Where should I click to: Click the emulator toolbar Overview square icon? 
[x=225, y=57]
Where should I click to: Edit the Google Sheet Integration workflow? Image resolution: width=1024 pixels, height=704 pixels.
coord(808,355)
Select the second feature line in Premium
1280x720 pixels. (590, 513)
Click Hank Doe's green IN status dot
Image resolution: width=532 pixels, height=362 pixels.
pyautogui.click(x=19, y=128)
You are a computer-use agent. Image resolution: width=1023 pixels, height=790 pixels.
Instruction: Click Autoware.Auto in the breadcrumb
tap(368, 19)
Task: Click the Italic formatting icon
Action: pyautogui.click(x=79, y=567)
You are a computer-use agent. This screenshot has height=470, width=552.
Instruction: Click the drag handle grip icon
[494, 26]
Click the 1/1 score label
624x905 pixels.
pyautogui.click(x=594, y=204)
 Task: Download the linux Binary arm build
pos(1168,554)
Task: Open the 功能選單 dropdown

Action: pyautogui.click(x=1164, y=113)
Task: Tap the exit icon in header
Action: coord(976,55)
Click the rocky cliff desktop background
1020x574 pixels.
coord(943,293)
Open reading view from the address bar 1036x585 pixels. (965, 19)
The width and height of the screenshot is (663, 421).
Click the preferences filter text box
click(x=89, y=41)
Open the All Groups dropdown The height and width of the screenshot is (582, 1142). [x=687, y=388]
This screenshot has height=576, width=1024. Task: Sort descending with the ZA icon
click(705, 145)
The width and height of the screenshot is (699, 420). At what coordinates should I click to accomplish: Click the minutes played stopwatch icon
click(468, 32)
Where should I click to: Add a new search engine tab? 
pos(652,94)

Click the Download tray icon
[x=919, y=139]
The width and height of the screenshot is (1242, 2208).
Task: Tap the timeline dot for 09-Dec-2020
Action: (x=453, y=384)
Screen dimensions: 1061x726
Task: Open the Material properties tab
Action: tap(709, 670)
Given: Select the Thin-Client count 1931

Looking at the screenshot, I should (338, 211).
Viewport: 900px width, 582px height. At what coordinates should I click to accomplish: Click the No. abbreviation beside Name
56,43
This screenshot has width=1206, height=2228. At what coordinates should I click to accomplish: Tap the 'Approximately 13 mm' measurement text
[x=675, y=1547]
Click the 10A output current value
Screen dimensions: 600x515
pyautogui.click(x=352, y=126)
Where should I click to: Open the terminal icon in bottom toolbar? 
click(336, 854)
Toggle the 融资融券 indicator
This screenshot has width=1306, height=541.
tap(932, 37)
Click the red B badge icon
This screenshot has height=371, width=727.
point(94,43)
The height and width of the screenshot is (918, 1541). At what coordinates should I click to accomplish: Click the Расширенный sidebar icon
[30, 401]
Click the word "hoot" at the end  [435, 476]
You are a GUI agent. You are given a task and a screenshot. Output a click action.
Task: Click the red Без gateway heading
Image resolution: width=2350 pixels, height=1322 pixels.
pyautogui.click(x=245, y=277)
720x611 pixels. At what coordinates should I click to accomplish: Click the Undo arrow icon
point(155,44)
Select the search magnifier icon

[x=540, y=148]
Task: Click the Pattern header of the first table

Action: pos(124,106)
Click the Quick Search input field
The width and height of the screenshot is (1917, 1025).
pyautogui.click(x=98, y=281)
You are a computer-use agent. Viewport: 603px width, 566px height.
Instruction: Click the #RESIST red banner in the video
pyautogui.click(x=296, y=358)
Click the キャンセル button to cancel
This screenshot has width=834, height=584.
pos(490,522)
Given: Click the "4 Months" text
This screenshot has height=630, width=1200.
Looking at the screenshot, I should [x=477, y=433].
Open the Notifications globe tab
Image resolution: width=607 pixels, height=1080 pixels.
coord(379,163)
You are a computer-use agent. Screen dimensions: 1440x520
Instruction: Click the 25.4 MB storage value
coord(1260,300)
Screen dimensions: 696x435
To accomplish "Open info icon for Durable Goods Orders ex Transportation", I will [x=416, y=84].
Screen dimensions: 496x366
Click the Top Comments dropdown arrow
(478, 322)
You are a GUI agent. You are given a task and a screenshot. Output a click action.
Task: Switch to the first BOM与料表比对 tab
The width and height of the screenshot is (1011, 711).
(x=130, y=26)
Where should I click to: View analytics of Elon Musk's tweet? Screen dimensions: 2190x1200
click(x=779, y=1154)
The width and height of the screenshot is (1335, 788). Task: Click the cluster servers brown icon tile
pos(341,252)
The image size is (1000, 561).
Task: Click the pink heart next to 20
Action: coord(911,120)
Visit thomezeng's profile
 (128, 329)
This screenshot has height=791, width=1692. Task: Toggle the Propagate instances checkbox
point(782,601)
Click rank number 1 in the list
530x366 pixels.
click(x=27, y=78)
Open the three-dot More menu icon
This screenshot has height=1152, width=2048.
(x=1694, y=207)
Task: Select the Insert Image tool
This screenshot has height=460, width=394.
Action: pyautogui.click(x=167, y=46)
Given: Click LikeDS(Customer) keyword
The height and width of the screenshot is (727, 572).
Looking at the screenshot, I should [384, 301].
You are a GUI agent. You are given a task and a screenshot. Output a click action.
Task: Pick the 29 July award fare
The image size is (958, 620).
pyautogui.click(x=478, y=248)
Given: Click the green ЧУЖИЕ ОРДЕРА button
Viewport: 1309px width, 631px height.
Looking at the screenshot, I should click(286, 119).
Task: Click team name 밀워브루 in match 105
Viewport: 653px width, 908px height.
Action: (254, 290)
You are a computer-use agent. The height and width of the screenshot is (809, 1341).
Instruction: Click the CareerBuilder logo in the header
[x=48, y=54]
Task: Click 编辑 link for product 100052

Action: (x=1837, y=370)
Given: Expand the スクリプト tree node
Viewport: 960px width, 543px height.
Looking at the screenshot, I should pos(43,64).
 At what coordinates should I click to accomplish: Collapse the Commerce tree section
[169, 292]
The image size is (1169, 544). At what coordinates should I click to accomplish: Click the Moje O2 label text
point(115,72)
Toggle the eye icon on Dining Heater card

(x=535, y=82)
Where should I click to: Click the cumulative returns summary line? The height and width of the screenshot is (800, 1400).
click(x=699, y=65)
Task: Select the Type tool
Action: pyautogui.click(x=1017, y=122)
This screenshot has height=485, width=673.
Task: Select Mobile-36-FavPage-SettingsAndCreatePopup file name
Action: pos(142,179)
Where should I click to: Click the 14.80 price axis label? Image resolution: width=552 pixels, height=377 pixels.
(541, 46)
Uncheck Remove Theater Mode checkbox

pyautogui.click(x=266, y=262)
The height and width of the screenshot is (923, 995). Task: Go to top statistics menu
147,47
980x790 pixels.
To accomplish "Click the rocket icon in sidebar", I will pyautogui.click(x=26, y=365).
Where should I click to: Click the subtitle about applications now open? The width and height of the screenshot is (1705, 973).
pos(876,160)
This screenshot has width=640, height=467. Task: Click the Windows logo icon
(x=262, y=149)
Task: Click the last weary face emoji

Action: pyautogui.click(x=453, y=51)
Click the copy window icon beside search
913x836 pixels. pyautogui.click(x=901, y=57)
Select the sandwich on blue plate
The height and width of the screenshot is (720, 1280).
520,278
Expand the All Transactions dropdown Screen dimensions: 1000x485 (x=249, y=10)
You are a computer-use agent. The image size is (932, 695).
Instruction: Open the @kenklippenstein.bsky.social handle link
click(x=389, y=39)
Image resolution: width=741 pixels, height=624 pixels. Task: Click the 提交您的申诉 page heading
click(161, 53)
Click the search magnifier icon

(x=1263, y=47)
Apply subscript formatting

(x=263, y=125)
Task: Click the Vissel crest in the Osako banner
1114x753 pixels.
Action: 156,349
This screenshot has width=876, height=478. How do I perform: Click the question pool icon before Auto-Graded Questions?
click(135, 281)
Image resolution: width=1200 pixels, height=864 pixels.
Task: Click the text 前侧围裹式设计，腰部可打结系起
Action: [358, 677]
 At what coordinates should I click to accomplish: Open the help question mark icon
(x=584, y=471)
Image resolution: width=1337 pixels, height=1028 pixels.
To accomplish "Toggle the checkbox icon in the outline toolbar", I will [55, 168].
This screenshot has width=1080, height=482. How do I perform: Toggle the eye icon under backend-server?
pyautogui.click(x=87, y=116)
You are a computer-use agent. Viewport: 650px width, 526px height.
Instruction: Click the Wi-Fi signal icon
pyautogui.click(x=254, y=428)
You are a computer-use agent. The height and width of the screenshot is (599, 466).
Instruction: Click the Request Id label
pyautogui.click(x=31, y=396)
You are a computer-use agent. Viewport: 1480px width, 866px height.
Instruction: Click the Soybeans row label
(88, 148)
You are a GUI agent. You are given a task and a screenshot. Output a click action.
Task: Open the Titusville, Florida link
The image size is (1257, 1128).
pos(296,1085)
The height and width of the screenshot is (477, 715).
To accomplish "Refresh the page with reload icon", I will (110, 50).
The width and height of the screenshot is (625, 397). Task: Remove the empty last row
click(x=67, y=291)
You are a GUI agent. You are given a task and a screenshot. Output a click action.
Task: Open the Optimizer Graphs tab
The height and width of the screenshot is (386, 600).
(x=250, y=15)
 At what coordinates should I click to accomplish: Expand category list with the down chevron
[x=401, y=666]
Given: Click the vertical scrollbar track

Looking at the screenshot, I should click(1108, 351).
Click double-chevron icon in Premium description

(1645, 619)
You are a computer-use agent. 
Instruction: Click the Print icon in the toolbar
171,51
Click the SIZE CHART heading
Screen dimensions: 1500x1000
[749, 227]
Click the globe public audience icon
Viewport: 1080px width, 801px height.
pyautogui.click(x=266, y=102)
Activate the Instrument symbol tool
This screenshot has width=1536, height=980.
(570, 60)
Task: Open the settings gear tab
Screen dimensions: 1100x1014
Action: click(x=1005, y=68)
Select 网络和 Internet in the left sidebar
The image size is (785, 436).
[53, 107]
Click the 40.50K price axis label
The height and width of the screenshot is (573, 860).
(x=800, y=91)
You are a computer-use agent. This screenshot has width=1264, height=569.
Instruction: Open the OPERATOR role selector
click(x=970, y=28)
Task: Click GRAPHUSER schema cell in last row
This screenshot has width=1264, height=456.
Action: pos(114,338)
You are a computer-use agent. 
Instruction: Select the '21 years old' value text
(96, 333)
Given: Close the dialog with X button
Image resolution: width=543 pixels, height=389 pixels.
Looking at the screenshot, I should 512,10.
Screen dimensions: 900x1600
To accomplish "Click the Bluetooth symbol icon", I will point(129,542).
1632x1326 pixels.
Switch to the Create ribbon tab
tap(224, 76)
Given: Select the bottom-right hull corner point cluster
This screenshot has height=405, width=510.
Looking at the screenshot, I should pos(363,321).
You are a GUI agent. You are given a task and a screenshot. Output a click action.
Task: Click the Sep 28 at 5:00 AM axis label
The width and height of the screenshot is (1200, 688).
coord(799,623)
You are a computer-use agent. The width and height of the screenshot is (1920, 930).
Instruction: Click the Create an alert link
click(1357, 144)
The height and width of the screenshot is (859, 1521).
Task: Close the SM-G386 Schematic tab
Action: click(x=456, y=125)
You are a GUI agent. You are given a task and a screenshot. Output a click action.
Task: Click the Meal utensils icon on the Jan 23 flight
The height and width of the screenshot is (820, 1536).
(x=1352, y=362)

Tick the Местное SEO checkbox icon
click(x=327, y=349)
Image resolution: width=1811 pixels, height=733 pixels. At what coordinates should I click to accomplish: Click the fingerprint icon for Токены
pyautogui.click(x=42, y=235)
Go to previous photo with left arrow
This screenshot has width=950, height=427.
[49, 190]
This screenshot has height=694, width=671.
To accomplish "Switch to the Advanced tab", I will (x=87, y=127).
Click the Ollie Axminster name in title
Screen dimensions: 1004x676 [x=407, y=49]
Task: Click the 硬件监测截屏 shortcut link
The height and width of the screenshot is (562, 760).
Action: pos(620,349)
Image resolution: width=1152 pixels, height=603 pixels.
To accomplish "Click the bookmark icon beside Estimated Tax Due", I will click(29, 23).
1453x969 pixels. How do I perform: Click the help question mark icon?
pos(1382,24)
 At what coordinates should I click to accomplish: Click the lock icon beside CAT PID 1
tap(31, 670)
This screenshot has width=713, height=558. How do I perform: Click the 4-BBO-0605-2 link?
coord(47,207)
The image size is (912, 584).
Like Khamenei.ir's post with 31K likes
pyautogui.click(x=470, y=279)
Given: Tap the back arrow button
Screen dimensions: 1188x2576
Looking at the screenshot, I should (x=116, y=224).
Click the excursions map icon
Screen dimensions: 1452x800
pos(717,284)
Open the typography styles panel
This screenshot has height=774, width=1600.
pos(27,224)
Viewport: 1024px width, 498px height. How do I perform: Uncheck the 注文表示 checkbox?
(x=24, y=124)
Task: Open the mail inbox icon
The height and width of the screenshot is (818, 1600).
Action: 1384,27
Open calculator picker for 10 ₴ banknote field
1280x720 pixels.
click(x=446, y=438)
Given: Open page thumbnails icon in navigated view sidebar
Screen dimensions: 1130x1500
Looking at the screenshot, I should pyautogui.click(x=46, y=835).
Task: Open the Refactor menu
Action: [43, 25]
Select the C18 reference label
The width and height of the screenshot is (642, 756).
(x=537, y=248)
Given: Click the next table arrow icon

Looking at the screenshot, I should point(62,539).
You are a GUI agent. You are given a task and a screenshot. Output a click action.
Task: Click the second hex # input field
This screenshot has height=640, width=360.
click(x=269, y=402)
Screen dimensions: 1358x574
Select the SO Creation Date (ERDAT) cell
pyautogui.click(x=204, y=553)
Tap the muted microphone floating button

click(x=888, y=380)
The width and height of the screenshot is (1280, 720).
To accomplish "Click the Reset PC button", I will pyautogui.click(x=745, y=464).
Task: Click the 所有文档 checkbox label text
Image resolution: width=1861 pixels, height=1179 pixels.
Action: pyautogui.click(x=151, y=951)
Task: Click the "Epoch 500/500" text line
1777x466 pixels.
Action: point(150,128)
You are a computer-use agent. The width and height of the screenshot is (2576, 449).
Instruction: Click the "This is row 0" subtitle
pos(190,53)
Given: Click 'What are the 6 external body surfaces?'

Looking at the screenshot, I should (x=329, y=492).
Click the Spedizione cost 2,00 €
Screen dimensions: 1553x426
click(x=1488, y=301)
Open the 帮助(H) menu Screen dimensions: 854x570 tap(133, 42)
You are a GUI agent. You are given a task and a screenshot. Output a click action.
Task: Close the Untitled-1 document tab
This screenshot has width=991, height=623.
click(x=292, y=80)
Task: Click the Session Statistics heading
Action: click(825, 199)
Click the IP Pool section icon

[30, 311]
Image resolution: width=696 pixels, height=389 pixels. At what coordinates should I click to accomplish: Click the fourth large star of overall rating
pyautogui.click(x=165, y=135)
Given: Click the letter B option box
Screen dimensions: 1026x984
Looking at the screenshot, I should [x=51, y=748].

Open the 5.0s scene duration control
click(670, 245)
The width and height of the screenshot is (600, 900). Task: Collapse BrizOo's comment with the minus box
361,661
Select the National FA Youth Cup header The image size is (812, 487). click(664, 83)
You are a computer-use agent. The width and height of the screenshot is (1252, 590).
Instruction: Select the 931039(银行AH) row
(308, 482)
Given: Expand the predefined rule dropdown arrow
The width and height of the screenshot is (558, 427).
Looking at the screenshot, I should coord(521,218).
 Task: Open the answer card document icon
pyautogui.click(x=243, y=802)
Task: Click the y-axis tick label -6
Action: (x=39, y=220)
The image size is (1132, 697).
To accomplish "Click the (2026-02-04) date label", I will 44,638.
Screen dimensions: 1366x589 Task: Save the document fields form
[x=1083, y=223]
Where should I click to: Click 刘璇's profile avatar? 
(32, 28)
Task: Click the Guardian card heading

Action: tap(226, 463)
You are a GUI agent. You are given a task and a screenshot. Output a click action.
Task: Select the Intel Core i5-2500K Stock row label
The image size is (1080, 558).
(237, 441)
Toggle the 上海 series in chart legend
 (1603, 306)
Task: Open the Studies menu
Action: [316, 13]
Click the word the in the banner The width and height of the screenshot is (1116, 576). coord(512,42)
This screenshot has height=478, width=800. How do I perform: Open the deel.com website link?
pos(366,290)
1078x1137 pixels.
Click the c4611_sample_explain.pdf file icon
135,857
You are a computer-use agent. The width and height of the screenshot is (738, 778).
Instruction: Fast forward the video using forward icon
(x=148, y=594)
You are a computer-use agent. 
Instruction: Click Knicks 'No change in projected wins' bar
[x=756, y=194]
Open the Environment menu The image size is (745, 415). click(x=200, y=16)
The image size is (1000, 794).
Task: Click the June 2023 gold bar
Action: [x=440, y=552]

+ + + +

Copy range, inclusive: the line holding "At what coordinates should I click to accomplish: Expand" to the line holding "Task: Click the Meal". Reproduce exactly those lines of the records above and no others.

 At what coordinates should I click to accomplish: Expand category list with the down chevron
[x=401, y=666]
Given: Click the vertical scrollbar track

Looking at the screenshot, I should click(1108, 351).
Click double-chevron icon in Premium description

(1645, 619)
You are a computer-use agent. 
Instruction: Click the Print icon in the toolbar
171,51
Click the SIZE CHART heading
Screen dimensions: 1500x1000
[749, 227]
Click the globe public audience icon
Viewport: 1080px width, 801px height.
pyautogui.click(x=266, y=102)
Activate the Instrument symbol tool
This screenshot has width=1536, height=980.
(570, 60)
Task: Open the settings gear tab
Screen dimensions: 1100x1014
Action: click(x=1005, y=68)
Select 网络和 Internet in the left sidebar
The image size is (785, 436).
[53, 107]
Click the 40.50K price axis label
The height and width of the screenshot is (573, 860).
(x=800, y=91)
You are a computer-use agent. This screenshot has width=1264, height=569.
Instruction: Open the OPERATOR role selector
click(x=970, y=28)
Task: Click GRAPHUSER schema cell in last row
This screenshot has width=1264, height=456.
Action: pos(114,338)
You are a computer-use agent. 
Instruction: Select the '21 years old' value text
(96, 333)
Given: Close the dialog with X button
Image resolution: width=543 pixels, height=389 pixels.
Looking at the screenshot, I should 512,10.
Screen dimensions: 900x1600
To accomplish "Click the Bluetooth symbol icon", I will point(129,542).
1632x1326 pixels.
Switch to the Create ribbon tab
tap(224, 76)
Given: Select the bottom-right hull corner point cluster
This screenshot has height=405, width=510.
Looking at the screenshot, I should pos(363,321).
You are a GUI agent. You are given a task and a screenshot. Output a click action.
Task: Click the Sep 28 at 5:00 AM axis label
The width and height of the screenshot is (1200, 688).
coord(799,623)
You are a computer-use agent. The width and height of the screenshot is (1920, 930).
Instruction: Click the Create an alert link
click(1357, 144)
The height and width of the screenshot is (859, 1521).
Task: Close the SM-G386 Schematic tab
Action: click(x=456, y=125)
You are a GUI agent. You are given a task and a screenshot. Output a click action.
Task: Click the Meal utensils icon on the Jan 23 flight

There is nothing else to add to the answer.